Sudirman train station in the morning is a study in Jakarta’s ruthlessness. Picture this: a horde of employees working in the area get off the train then walk half-awake out of the train station. Some of them head for the Dukuh Atas Transjakarta stop. Some of them take motorcycle taxis. Some of them walk to their offices, if within walking distance. Dozens of them wait for a Kopaja or a Metromini at the juncture between Dukuh Atas and Sudirman.
If you have never been to Jakarta, Kopaja and Metromini are buses that simply do not give a fuck. They don’t stop, they just slow down and expect you to take a running leap through its doorway. When you are one out of dozens trying to get in, as you are every morning in front of Sudirman train station, you start to question the life choices you made that put you in this position.
Minor existential crisis aside, though, you make your way through the crowd, elbowing others and squeezing between bodies and jumping into the bus. Then you endure the next five to ten minutes hanging on the metal bars screwed to the bus ceiling for dear life.
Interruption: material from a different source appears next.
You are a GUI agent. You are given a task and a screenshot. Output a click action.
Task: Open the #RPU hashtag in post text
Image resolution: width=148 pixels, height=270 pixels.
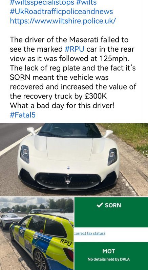[75, 49]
This was what happened the past months since I started working here.
This was not what happened last Friday morning.
Last Friday morning, as I was trying to make my way through the crowd, a cold dread seized me. My skin was clammy, it was hard to breathe, everything was too loud. I recognized all the symptoms and yet I could not stop it from happening; I froze.
The bus, along with the crowd, passed me by and I just stood there, trying my hardest not to scream.
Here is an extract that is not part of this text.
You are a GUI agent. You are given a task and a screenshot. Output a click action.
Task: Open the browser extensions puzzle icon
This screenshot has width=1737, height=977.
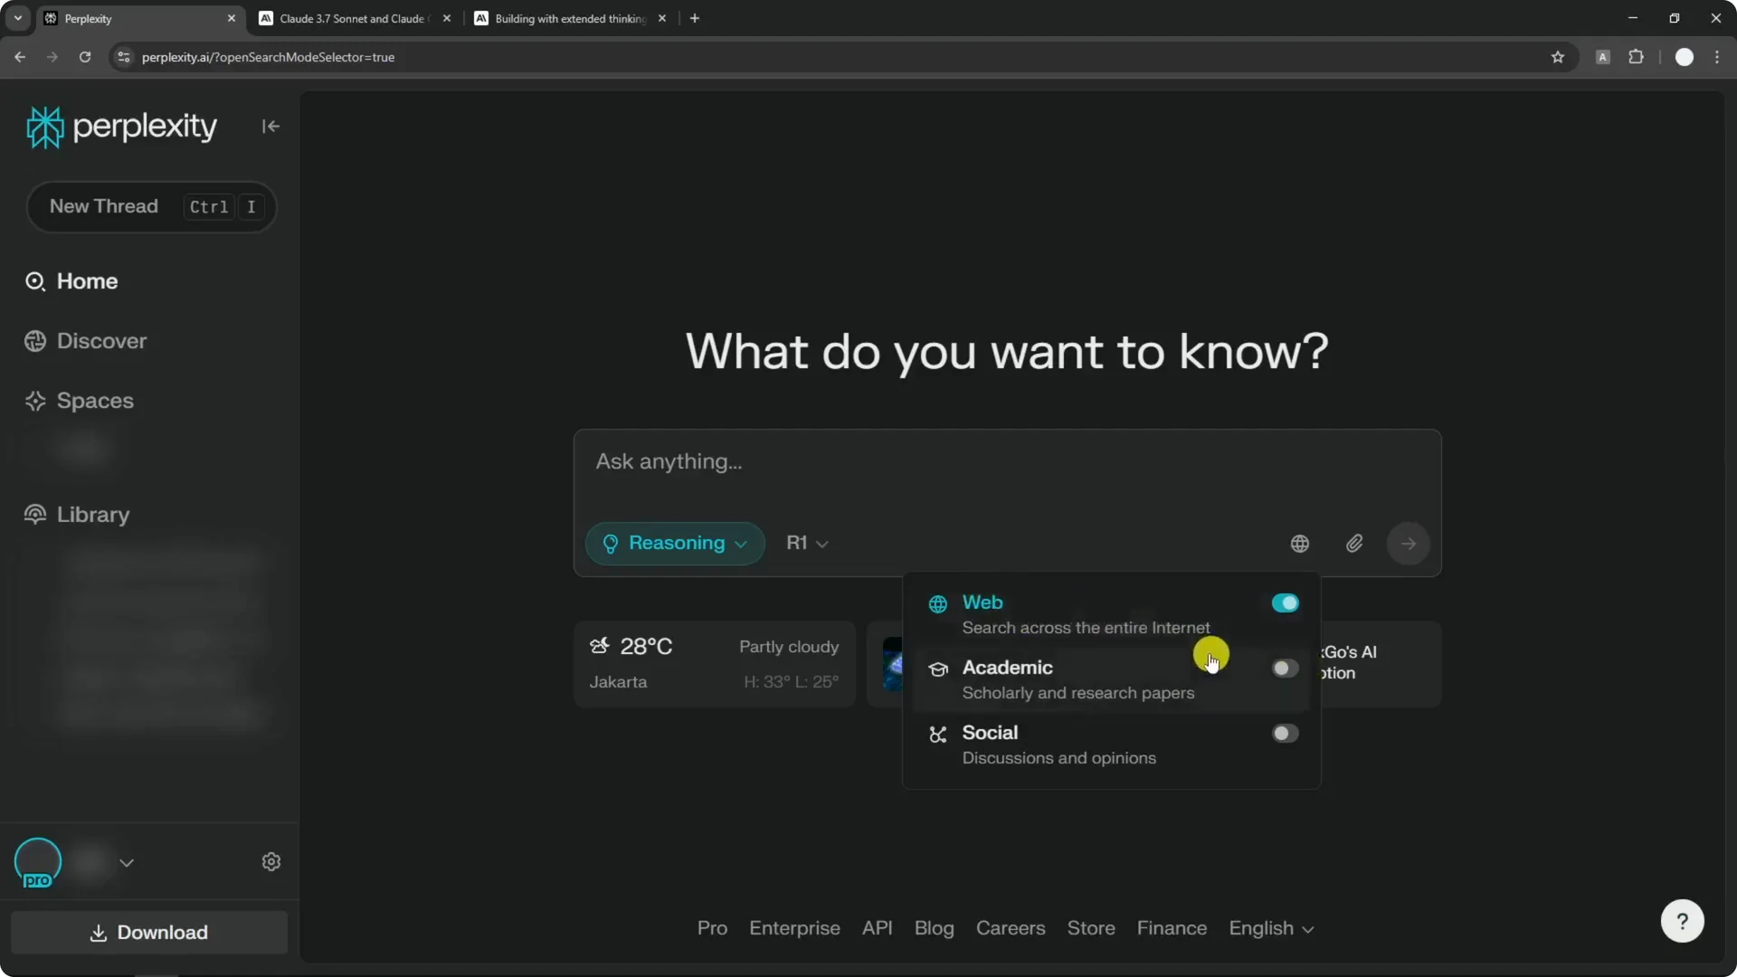tap(1636, 57)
The next bus came and my body worked on autopilot: one step. two step, jump. Hold on the handlebar, don’t let go, try to breathe. Pay the fare. Knock on the roof to stop the bus. Jump off.
Breathe, breathe, breathe. Break into tears.
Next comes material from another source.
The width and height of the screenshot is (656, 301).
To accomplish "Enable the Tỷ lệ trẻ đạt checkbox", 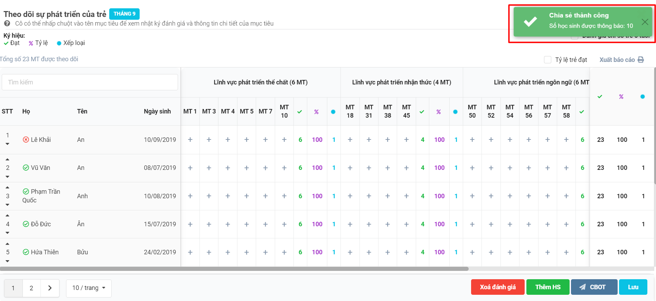I will (x=547, y=60).
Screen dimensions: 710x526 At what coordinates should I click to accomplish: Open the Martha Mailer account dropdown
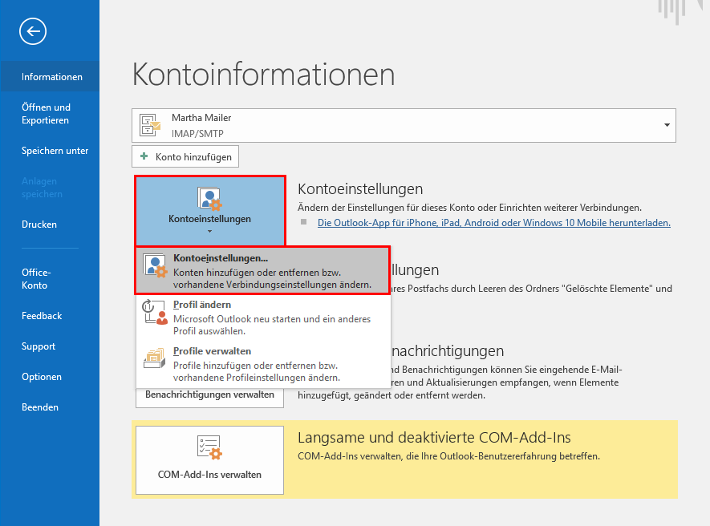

The next day, I told my psychiatrist what happened, and he upped the dose again. I was doing so well, my medicine was tapering off, until this happened. For a fleeting moment I wondered if I should have shut up and pretended nothing happened. Which was stupid, which was why it was but a sliver of thought.
After that episode, it was understandable that I was apprehensive about getting on the bus this morning. So it was with no small trepidation that I walked towards the crowd.
I saw the bus coming and counted, one. Two. Three.
I pushed myself through the crowd, squeezed through and jumped and got into the bus.
And I was okay.
I did not break into cold sweat or lost the ability to breathe. I did not break into tears or stand frozen on the spot. I did what I had to do, what I have been doing all this time, and I was okay.
I might have to take medications for the rest of my life, but that’s fine. This illness can knock me down, but I can get up again, as many times as I need to. It will not get the best of me.